3.2 KiB
REVIEW-lex — Adversary Verdicts
Legend
- PASS @ — gate accepted, evidence below
- FAIL — repro steps below, Builder must fix
D1 — numbers
PASS @2026-06-15T00:36Z
Cold run evidence:
python -c "...tokenize('42')..." → NUMBER(42, int), EOF — PASS
python -c "...tokenize('3.14')..." → NUMBER(3.14, float), EOF — PASS
python -c "...tokenize('.5')..." → NUMBER(0.5), EOF — PASS
python -c "...tokenize('10.')..." → NUMBER(10.0), EOF — PASS
Type assertions: isinstance(42, int) ✓, isinstance(3.14, float) ✓
D2 — operators & parens
PASS @2026-06-15T00:36Z
Cold run evidence:
tokenize('1+2*3') kinds → ['NUMBER','PLUS','NUMBER','STAR','NUMBER','EOF'] ✓
tokenize('3.5*(1-2)') → [('NUMBER', 3.5), ('STAR', '*'), ('LPAREN', '('), ('NUMBER', 1), ('MINUS', '-'), ('NUMBER', 2), ('RPAREN', ')'), ('EOF', None)] ✓
All 6 operators (PLUS MINUS STAR SLASH LPAREN RPAREN) individually tested ✓
SLASH explicitly tested in test_lexer.py ✓
D3 — whitespace & errors
PASS @2026-06-15T00:36Z
Cold run evidence:
tokenize(' 12 + 3 ') kinds → ['NUMBER','PLUS','NUMBER','EOF'] ✓
tokenize('1 @ 2') → raises calc.lexer.LexError: unexpected character '@' at position 2
'@' in message ✓, '2' (position) in message ✓
Plan's verbatim command exits code 1 with correct traceback ✓
Break-it probes run (see Adversary findings for non-blocking issues):
$raises LexError ✓x(letter) raises LexError ✓\nraises LexError (treated as invalid char, reasonable) ✓
D4 — tests green
PASS @2026-06-15T00:36Z
Cold run:
$ python -m unittest -q
----------------------------------------------------------------------
Ran 24 tests in 0.001s
OK
Exit code 0. 24/24 pass.
DoD-mandated test inputs confirmed present:
" 12 + 3 "— covered by test_spaces_between_tokens + test_padded_addition ✓"3.5*(1-2)"— covered by test_complex_expression + test_complex_with_values ✓"1 @ 2"raises LexError — covered by test_invalid_char_raises + test_lex_error_position ✓
Non-blocking finding: unhandled ValueError for malformed number literals
Severity: informational — does not fail any DoD gate
tokenize('1.2.3'), tokenize('.'), tokenize('..') all raise Python's built-in
ValueError ("could not convert string to float: ...") instead of LexError.

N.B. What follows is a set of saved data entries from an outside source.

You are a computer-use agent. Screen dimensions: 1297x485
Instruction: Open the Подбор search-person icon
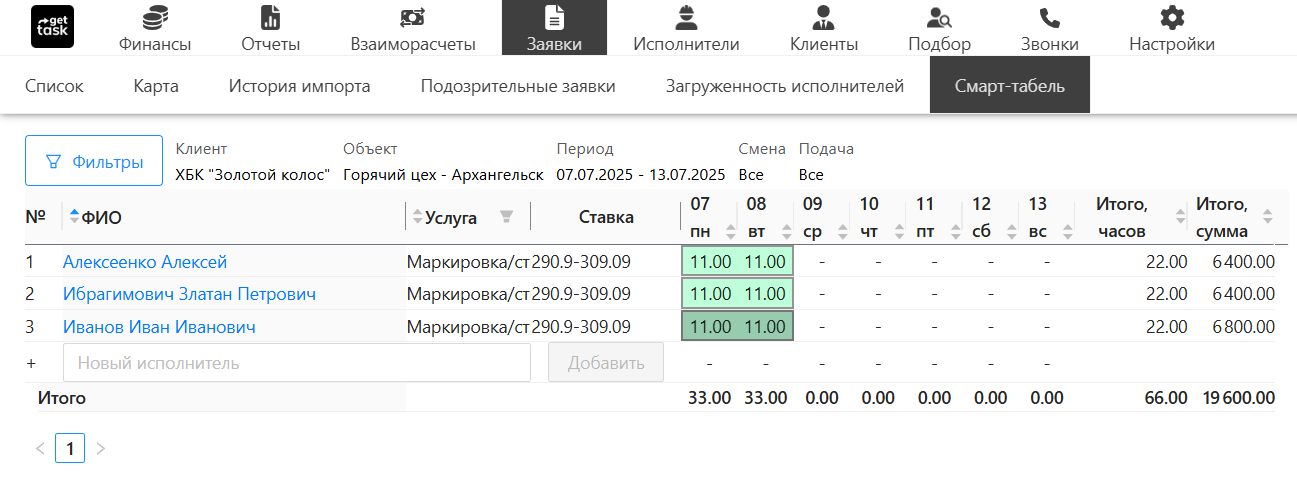[939, 18]
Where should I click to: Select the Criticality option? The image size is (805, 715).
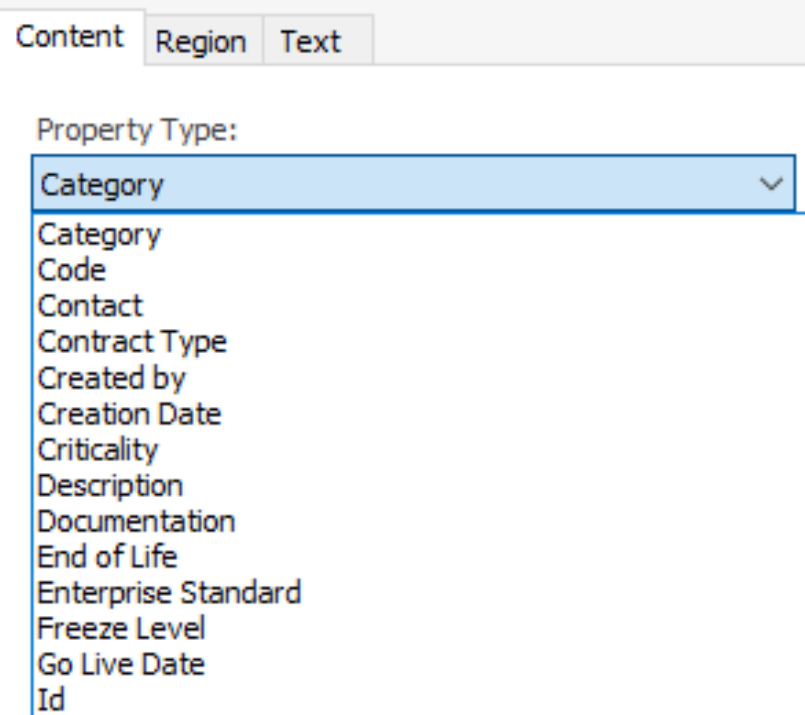click(x=98, y=450)

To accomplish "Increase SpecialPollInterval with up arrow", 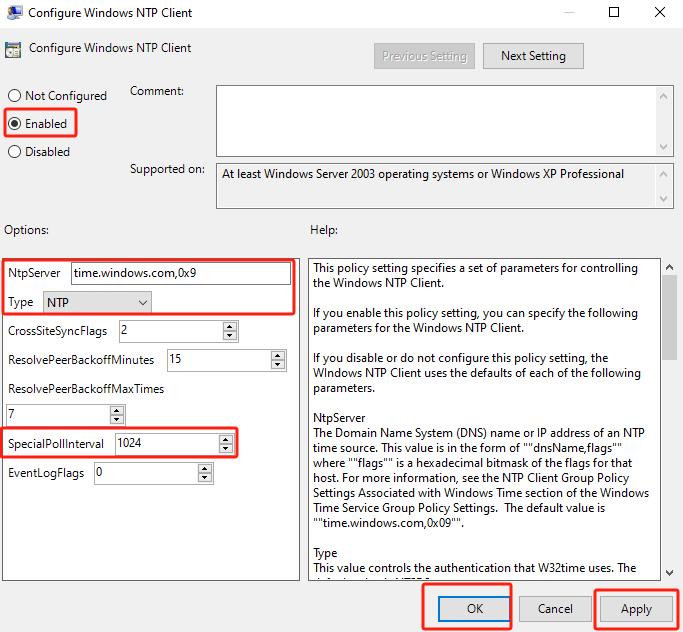I will 225,438.
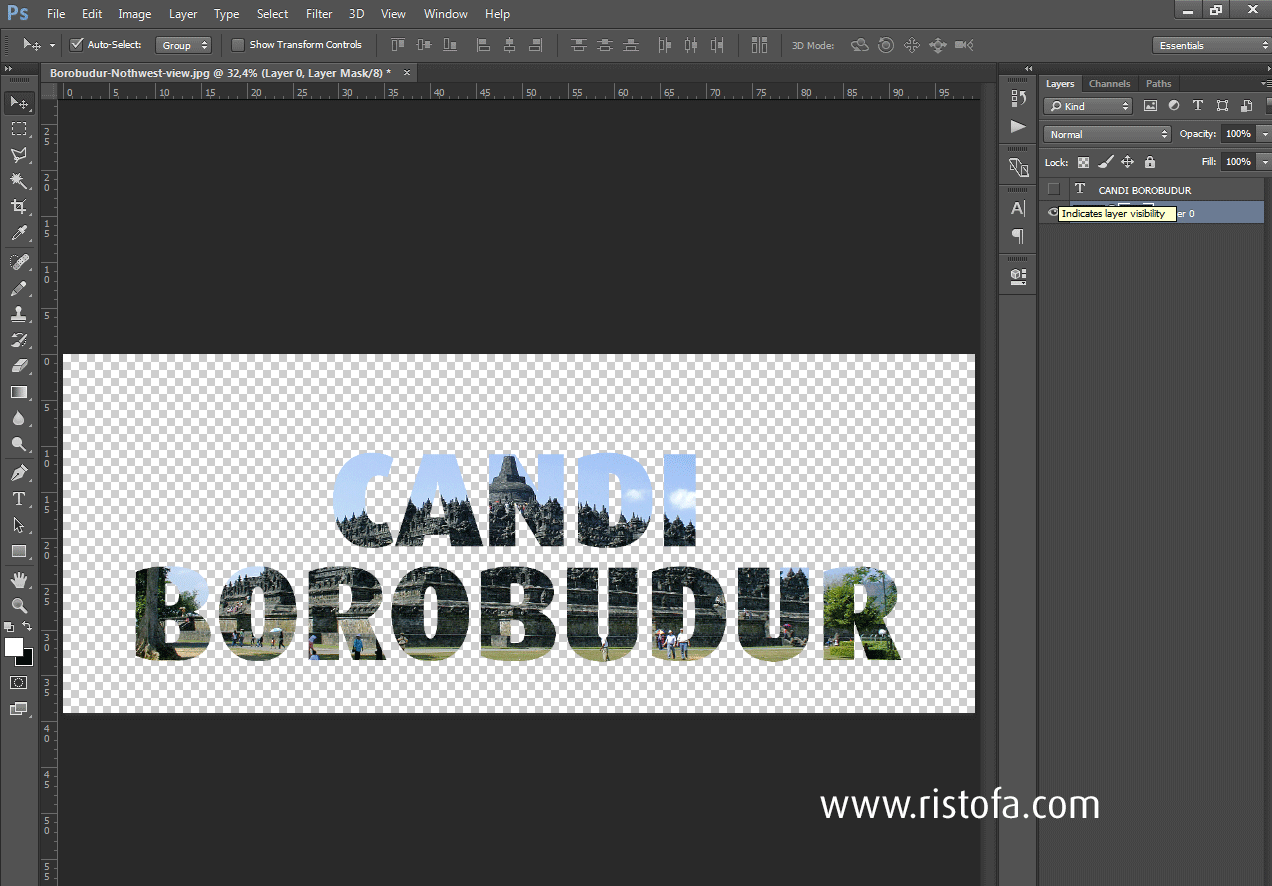The width and height of the screenshot is (1272, 886).
Task: Enable Show Transform Controls
Action: (238, 44)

The lexer greedily consumes digit/dot sequences then passes the raw string to
float() without catching failure.
The DoD's D3 specifies "invalid character (e.g. @, $, a letter)" — not malformed
number literals — so this does not block PASS. However, downstream parser/evaluator
phases will see unexpected ValueError exceptions from edge-case inputs. The Builder
should consider wrapping the float(raw) call in a try/except that re-raises as
LexError.
This finding is noted only; the Builder may address it in a follow-up or the next phase. No VETO issued.
Summary
| Gate | Verdict |
|---|---|
| D1 — numbers | PASS |
| D2 — operators & parens | PASS |
| D3 — whitespace & errors | PASS |
| D4 — tests green | PASS |
All gates PASS. Builder may write "## DONE" to STATUS-lex.md.